▸ **Work instructions**
1. Reproduce the portion of the home-repair Q&A between "Sizing an air" and "and tank capacity?", inclusive.
2. In the home-repair Q&A, what is enough to stop wood rot?

▸ **Passage given**
The easiest way to stop
rot
Q I fixed a
water leak and then discovered a small amount of wood rot. Is it OK to leave
the rot alone or will it spread?
R. Parsons, via
E-mail
A Once the
moisture in the wood dries, the rot-causing fungus will stop growing and will
eventually die. Eliminating the source of moisture is sufficient to stop the
rot.
A non-slip shower
base
Q I have a
fiberglass shower with a slick floor. How can I roughen the surface to make it
safer?
D. Lyon, Fort Davis,
TX
A Apply
safety tape to the shower floor. You can buy strips of this self-sticking,
non-slip material at most hardware stores. Clean the shower floor and let it
completely dry to ensure that the tape adheres. Run parallel strips spaced
about4 in. apart across the shower
floor.
Sizing an air
compressor
Q I need to
buy an air compressor for my home woodworking shop. Could you give me some
hints on the minimum airflow, power and tank capacity?

▸ **Records provided**
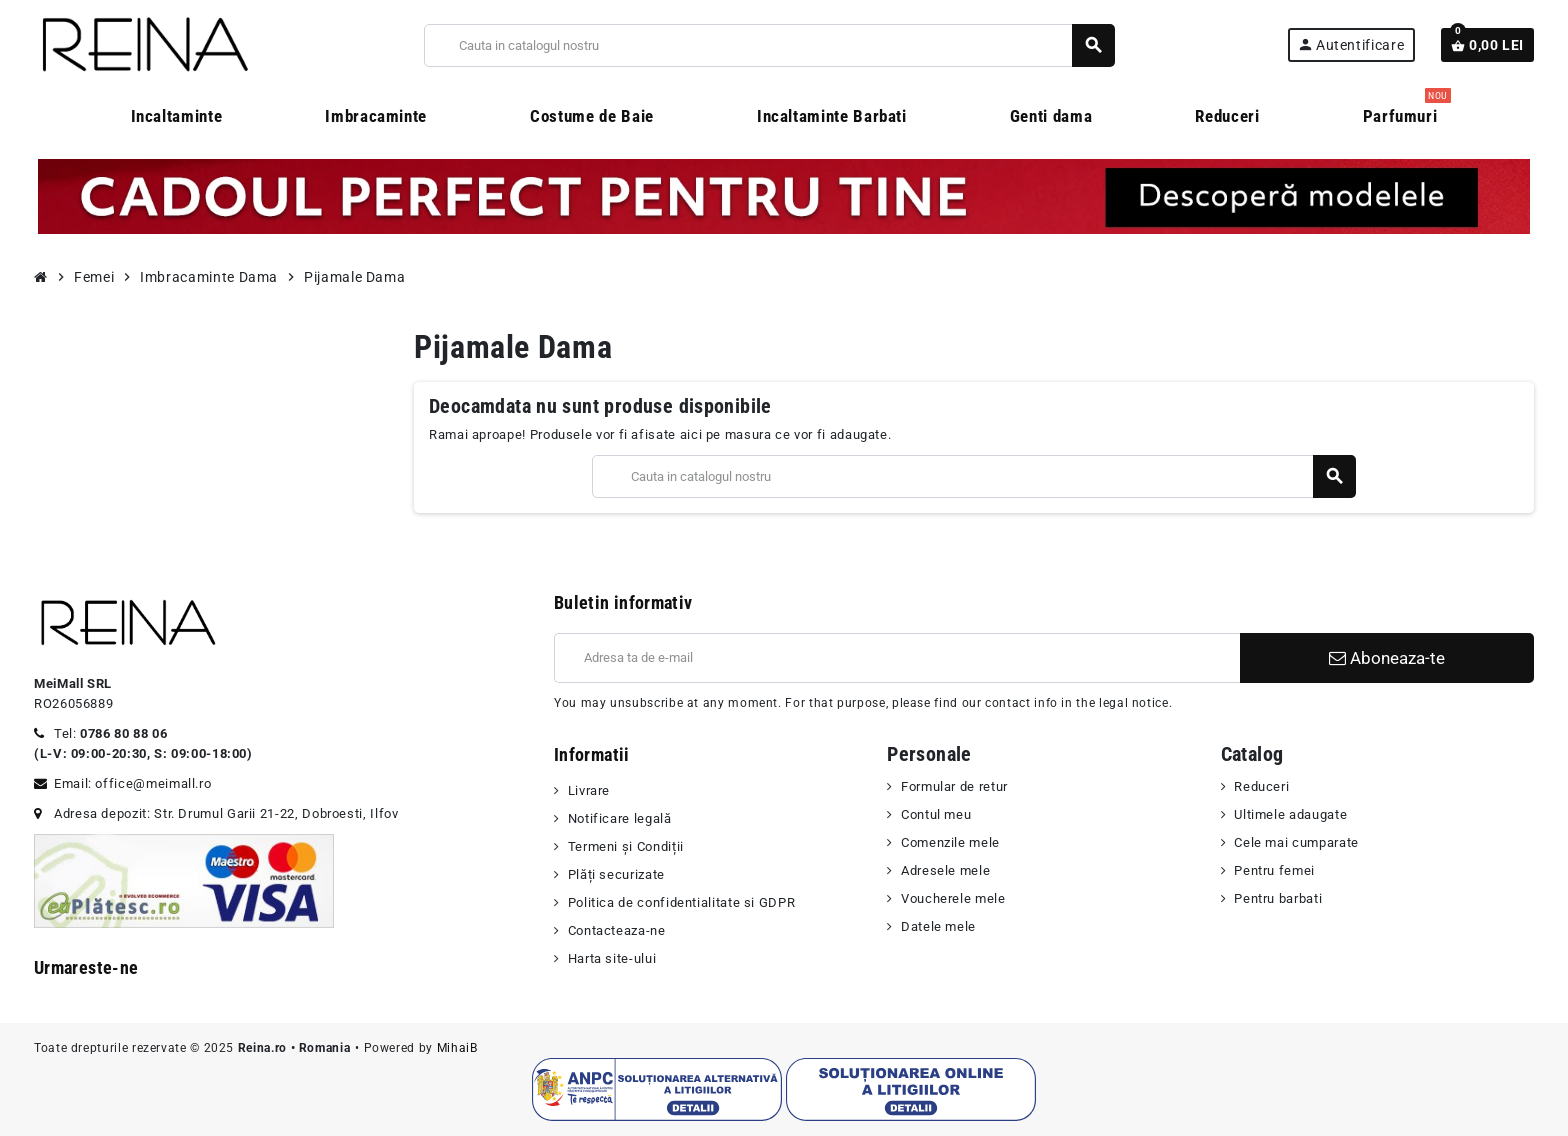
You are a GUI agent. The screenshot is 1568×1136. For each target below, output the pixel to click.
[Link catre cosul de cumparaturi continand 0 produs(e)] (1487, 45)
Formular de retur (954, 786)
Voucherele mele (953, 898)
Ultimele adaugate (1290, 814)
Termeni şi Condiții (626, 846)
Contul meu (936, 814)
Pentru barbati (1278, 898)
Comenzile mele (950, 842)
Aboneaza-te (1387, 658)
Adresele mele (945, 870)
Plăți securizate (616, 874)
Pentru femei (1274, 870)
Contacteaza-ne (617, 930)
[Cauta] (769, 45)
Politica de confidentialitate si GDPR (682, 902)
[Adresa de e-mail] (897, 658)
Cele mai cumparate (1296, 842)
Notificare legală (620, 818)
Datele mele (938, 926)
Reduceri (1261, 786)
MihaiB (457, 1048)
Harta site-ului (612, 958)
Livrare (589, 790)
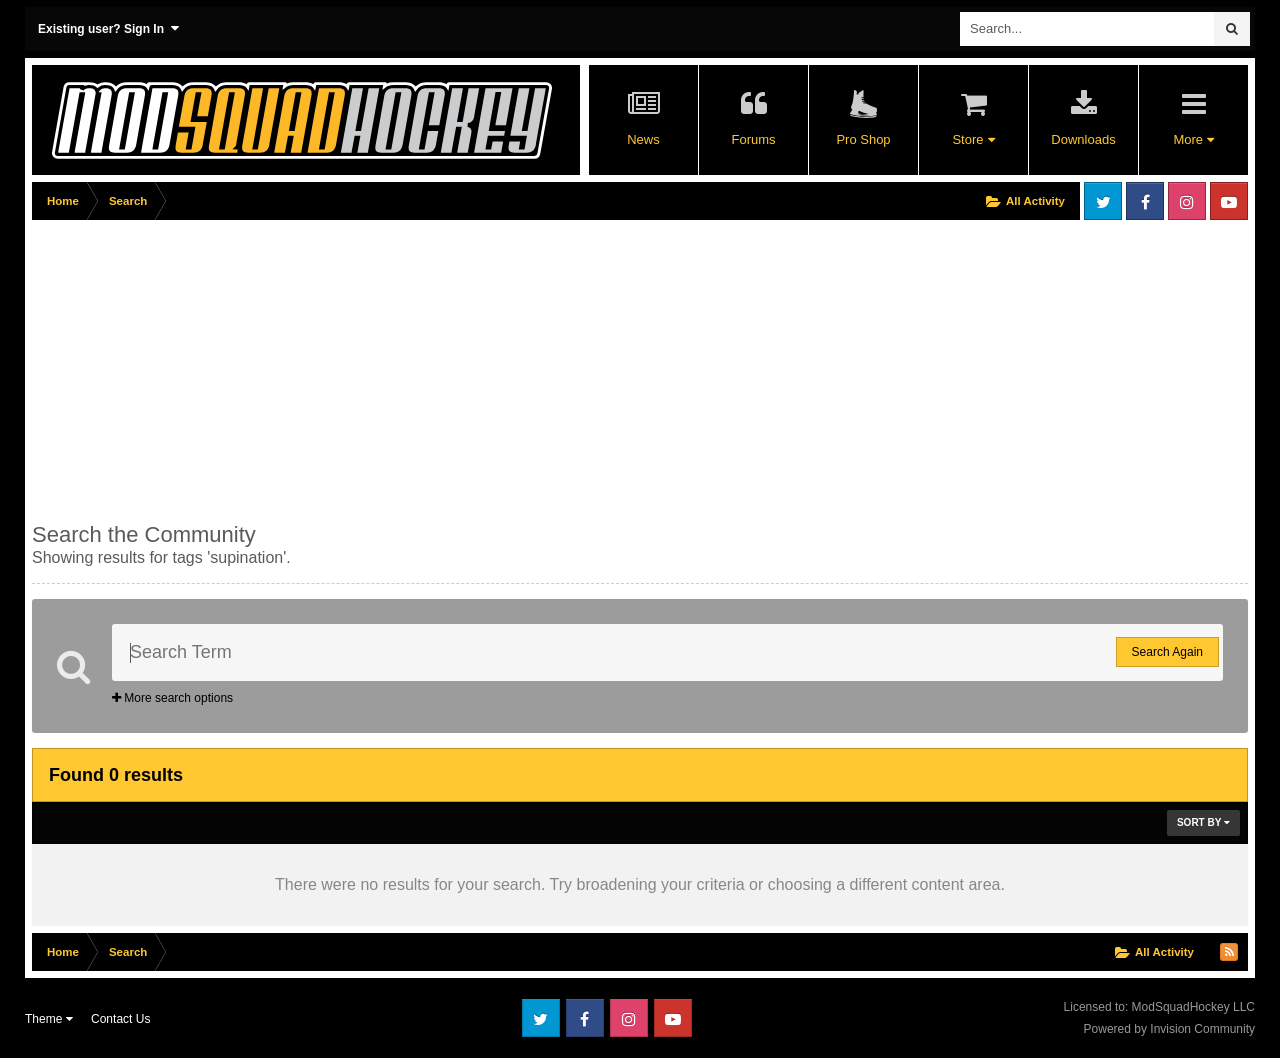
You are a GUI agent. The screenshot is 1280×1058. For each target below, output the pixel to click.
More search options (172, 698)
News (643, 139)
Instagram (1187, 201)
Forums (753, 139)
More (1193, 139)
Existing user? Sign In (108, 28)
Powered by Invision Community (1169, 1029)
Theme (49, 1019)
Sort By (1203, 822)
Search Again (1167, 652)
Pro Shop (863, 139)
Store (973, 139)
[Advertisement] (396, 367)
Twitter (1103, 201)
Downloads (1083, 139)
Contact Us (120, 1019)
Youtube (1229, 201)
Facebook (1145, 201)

▸ **Exercise results**
1.
Sizing an air
compressor
Q I need to
buy an air compressor for my home woodworking shop. Could you give me some
hints on the minimum airflow, power and tank capacity?

2. Eliminating the source of moisture is enough to stop the rot.